问题:
在自己写好udf函数,编译成jar包,在hive命令行下执行,
add jar udfs-1.0-SNAPSHOT.jar;
CREATE TEMPORARY FUNCTION strlen AS 'com.pingan.pbear.udf.StrLen';
select name, strlen(name), score from stu order by score;
上述代码涉及到order函数,hive会生成MR任务执行,报错信息如下:
`Total jobs = 1
Launching Job 1 out of 1
Number of reduce tasks determined at compile time: 1
In order to change the average load for a reducer (in bytes):
set hive.exec.reducers.bytes.per.reducer=
In order to limit the maximum number of reducers:
set hive.exec.reducers.max=
In order to set a constant number of reducers:
set mapreduce.job.reduces=
java.io.FileNotFoundException: File does not exist: hdfs://localhost:9000/Users/lovelife/git/pbear-offline/news/udfs/target/udfs-1.0-SNAPSHOT.jar
at org.apache.hadoop.hdfs.DistributedFileSystem$18.doCall(DistributedFileSystem.java:1122)
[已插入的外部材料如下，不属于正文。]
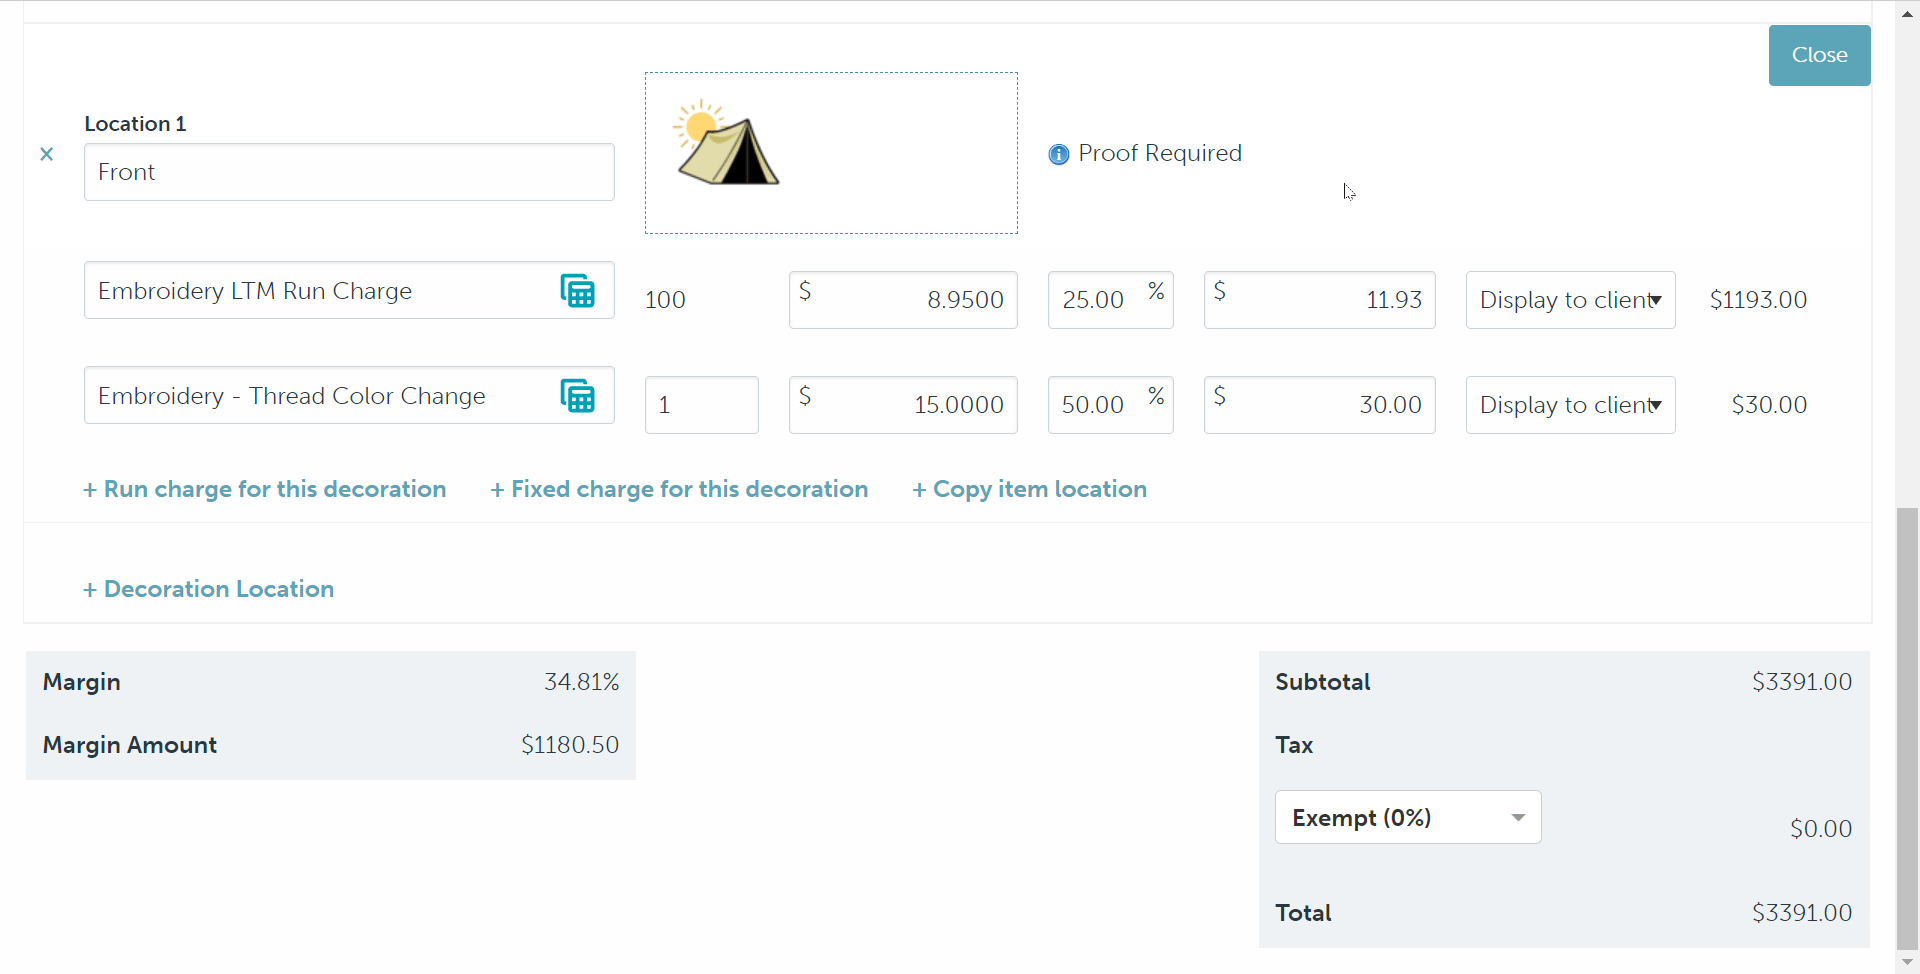
Task: Click the Proof Required info icon
Action: [1058, 154]
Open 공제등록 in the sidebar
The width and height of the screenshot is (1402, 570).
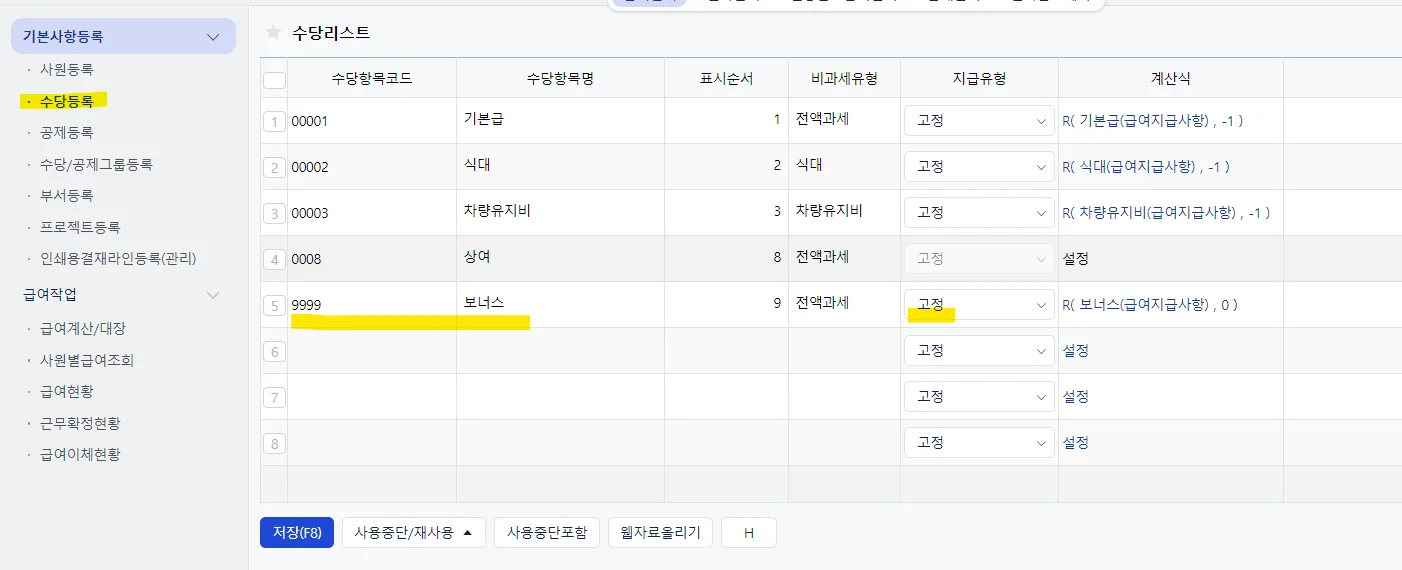pyautogui.click(x=67, y=132)
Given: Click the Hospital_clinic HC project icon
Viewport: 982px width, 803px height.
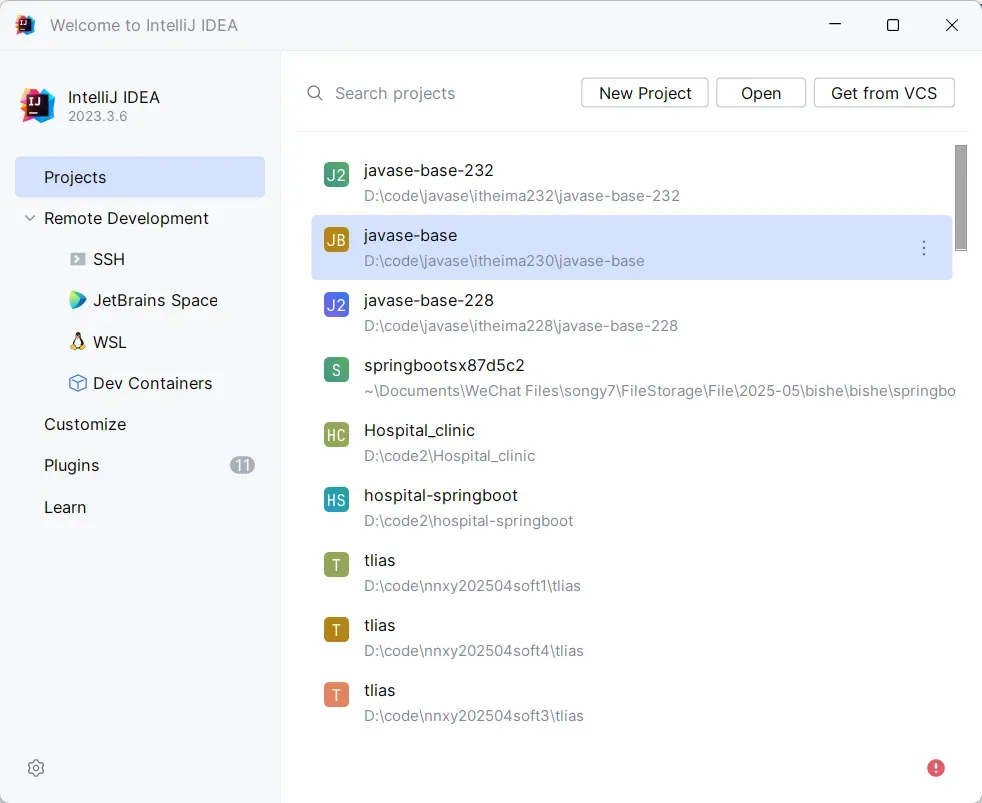Looking at the screenshot, I should pos(336,434).
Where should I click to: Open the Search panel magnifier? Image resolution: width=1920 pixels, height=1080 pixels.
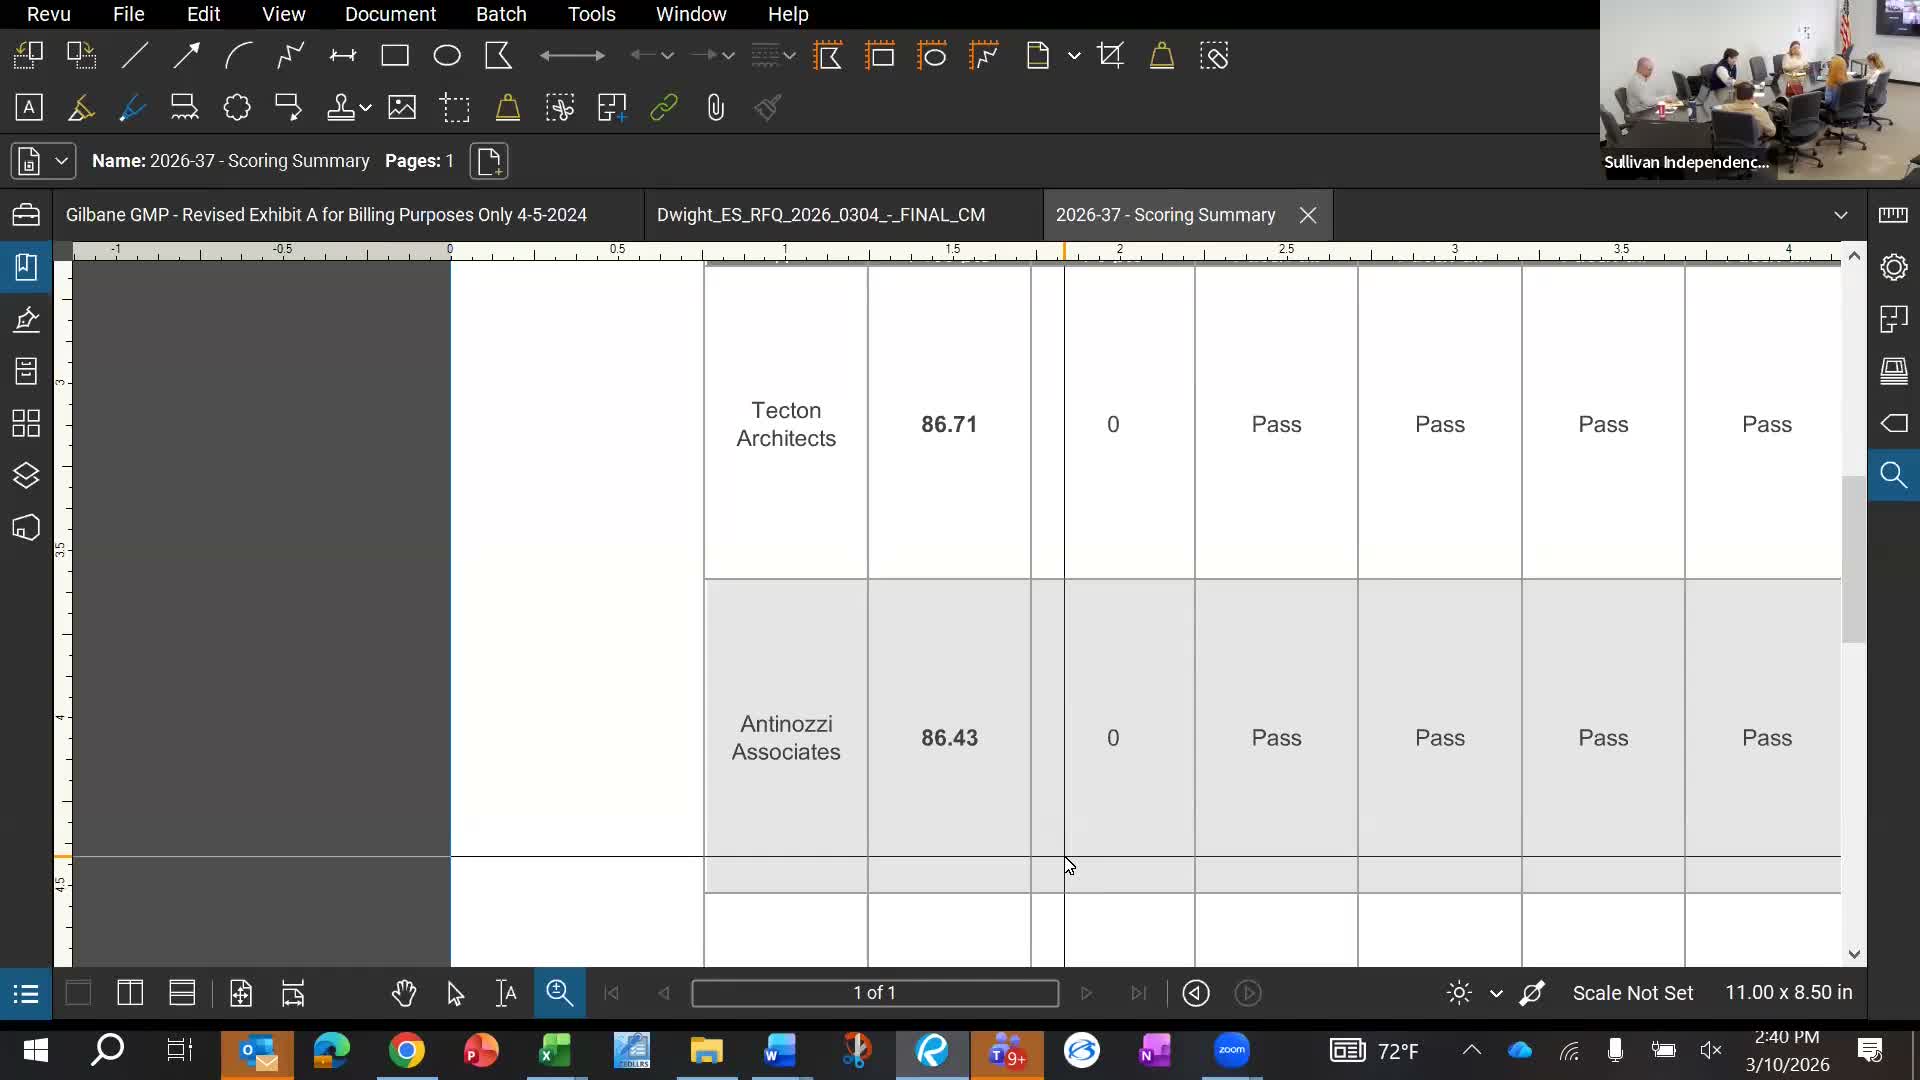coord(1893,475)
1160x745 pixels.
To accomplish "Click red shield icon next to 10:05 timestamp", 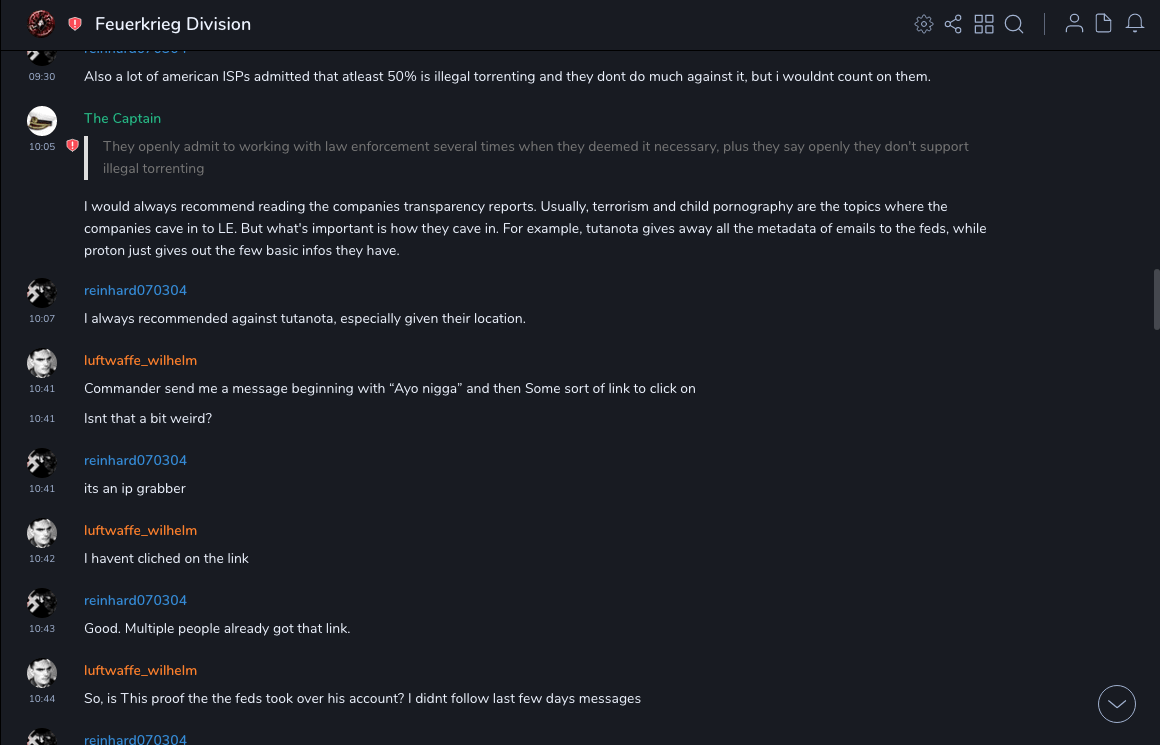I will point(72,146).
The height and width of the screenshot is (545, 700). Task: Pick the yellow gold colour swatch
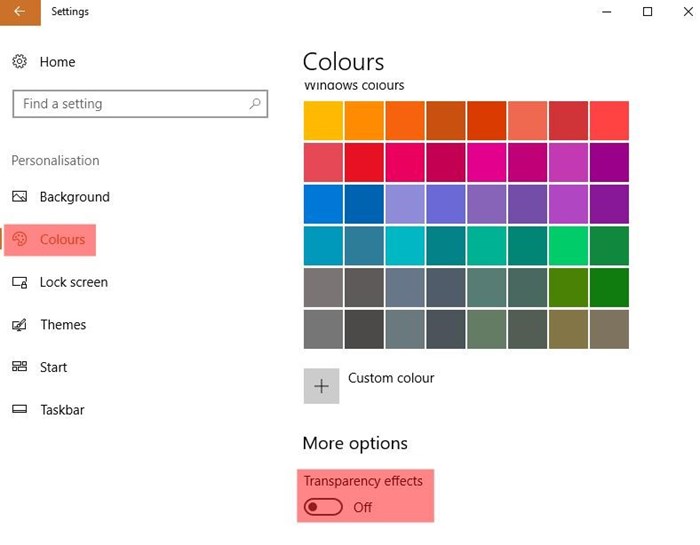[323, 121]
Job Submission failed with exception ‘java.io.FileNotFoundException(File does not exist: hdfs://localhost:9000/Users/lovelife/git/pbear-offline/news/udfs/target/udfs-1.0-SNAPSHOT.jar)’
FAILED: Execution Error, return code 1 from org.apache.hadoop.hive.ql.exec.mr.MapRedTask
select name, strlen(name), score from stu`
如运行简单的命令则不会报错,比如
解决方案:
在hadoop中修改mapred-site.xml配置文件,加上如下内容:
<property>
<name>mapreduce.framework.name</name>
<value>yarn</value>
</property>
名称mapreduce.framework.name指的是使用yarn运行mapreduce程序